● **What you will do**:
Decide whether each statement below agrees with the passage on drug studies that enrolled foster children. Answer yes or no for each, and quote the words of the passage that settle it.
1. Stavudine and zidovudine were eventually approved for children.
2. The dapsone researchers found a safe, useful dosage.
3. In the 1990s study of adult drug combinations, nearly all of the moderate to severe reactions happened in infants.

● **Source passage**:
+--

Many studies that enlisted foster children involved
early Phase I and Phase II research - the riskiest -
to determine side effects and safe dosages so children
could begin taking adult “cocktails,” the powerful
drug combinations that suppress AIDS but can cause
bad reactions like rashes and organ damage.
Some of those drugs were approved ultimately for
children, such as stavudine and zidovudine. Other
medicines were not.
Illinois officials confirmed two or three foster
children were approved to participate in a mid-1990s
study of dapsone. Researchers hoped the drug would
prevent a pneumonia that afflicts AIDS patients.
Reports of serious side effects
Researchers reported some children had to be taken
off the drug because of “serious toxicity,” others
developed rashes, and the rates of death and blood
toxicity were significantly higher in children who
took the medicine daily, rather than weekly.
At least 10 children died from a variety of causes,
including four from blood poisoning, and researchers
said they were unable to determine a safe, useful
dosage. They said the deaths didn’t appear to be
“directly attributable” to dapsone but nonetheless
were “disturbing.”
“An unexpected finding in our study was that overall
mortality while receiving the study drug was
significantly higher in the daily dapsone group.
This finding remains unexplained,” the researchers
concluded.
Another study involving foster children in the 1990s
treated children with different combinations of adult
antiretroviral drugs. Among 52 children, there were 26
moderate to severe reactions - nearly all in infants.

+--

● **Given entries**:
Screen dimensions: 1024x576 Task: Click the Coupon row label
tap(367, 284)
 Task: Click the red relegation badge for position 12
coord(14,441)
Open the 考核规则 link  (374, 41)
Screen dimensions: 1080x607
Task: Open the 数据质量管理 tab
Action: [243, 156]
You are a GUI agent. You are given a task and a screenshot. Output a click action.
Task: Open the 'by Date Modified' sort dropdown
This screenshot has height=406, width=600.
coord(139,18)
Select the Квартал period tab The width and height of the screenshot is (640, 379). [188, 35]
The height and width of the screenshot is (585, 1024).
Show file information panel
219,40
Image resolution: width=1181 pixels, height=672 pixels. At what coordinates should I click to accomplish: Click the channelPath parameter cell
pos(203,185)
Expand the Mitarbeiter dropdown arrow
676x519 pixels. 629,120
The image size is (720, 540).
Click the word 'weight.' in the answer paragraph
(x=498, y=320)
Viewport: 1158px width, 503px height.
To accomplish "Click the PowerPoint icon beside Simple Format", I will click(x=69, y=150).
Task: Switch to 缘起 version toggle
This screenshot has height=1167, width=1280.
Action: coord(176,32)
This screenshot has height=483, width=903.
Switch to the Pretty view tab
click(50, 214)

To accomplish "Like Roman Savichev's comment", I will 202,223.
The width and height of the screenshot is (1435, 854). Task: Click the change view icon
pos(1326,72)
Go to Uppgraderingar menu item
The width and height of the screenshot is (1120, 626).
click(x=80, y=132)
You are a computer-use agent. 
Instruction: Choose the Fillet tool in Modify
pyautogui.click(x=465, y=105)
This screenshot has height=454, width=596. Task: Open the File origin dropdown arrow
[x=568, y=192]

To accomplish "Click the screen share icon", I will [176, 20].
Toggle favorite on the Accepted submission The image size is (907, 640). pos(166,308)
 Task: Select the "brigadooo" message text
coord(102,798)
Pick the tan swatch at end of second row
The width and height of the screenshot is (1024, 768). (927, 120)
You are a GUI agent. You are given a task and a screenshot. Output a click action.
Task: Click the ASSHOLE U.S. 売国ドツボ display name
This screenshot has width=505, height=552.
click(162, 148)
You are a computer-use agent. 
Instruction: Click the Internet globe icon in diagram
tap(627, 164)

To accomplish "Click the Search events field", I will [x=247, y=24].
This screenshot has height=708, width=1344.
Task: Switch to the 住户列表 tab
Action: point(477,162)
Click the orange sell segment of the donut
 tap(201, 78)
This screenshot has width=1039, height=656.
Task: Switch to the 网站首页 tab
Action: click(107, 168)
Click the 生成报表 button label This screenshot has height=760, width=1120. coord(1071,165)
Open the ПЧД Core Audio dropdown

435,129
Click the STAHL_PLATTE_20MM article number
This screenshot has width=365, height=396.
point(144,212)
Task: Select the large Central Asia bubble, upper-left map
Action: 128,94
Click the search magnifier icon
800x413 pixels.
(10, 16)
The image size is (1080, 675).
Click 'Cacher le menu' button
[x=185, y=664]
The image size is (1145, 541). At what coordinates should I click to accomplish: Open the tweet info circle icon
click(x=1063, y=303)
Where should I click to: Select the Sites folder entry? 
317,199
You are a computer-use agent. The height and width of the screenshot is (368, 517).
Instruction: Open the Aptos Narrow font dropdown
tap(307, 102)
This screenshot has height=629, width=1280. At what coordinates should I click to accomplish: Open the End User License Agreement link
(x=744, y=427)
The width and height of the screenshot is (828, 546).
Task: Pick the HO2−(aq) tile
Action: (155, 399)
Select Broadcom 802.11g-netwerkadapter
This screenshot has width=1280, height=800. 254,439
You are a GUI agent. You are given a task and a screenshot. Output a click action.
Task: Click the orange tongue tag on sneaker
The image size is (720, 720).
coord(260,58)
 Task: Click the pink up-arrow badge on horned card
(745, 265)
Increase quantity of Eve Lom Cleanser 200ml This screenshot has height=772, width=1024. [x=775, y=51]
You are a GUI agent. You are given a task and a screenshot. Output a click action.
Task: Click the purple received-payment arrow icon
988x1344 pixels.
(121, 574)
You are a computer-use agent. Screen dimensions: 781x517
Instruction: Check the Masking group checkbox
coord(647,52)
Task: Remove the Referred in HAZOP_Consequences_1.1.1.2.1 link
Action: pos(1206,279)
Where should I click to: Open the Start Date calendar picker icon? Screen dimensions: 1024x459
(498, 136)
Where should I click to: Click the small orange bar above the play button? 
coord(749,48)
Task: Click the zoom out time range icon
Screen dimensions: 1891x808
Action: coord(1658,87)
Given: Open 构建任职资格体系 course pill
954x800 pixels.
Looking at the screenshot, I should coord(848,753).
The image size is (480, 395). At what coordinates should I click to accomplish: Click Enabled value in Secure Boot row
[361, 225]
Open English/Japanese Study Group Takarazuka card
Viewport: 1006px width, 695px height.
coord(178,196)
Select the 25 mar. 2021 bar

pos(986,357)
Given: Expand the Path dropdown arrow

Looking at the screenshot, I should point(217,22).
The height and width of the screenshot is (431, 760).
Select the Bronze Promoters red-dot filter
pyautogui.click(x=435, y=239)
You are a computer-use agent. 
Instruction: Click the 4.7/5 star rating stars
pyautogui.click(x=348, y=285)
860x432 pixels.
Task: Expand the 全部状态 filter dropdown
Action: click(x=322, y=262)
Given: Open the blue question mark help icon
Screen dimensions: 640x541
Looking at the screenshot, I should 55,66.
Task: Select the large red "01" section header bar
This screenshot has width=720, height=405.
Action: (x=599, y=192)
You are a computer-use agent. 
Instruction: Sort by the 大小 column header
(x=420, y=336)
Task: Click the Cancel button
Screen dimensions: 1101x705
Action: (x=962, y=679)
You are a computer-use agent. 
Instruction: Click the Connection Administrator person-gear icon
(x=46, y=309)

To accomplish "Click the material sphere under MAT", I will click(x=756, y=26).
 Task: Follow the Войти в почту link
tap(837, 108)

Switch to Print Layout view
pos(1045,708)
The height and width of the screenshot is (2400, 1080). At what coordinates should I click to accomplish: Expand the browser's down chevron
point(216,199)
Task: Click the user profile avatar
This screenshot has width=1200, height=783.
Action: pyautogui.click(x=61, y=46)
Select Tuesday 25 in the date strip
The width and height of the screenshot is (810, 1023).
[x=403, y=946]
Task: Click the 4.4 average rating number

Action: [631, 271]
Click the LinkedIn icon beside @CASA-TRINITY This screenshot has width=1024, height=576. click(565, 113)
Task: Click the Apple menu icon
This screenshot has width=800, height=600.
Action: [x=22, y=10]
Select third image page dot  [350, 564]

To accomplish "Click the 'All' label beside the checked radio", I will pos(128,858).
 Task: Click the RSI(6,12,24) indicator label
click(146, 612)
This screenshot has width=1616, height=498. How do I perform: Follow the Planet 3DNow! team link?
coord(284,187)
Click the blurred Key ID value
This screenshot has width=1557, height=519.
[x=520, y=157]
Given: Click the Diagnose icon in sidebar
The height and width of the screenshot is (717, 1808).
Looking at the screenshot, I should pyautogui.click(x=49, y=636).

+--

● **Solved problem**:
1. Yes: "Some of those drugs were approved ultimately for children, such as stavudine and zidovudine."
2. No: "researchers said they were unable to determine a safe, useful dosage."
3. Yes: "there were 26 moderate to severe reactions - nearly all in infants."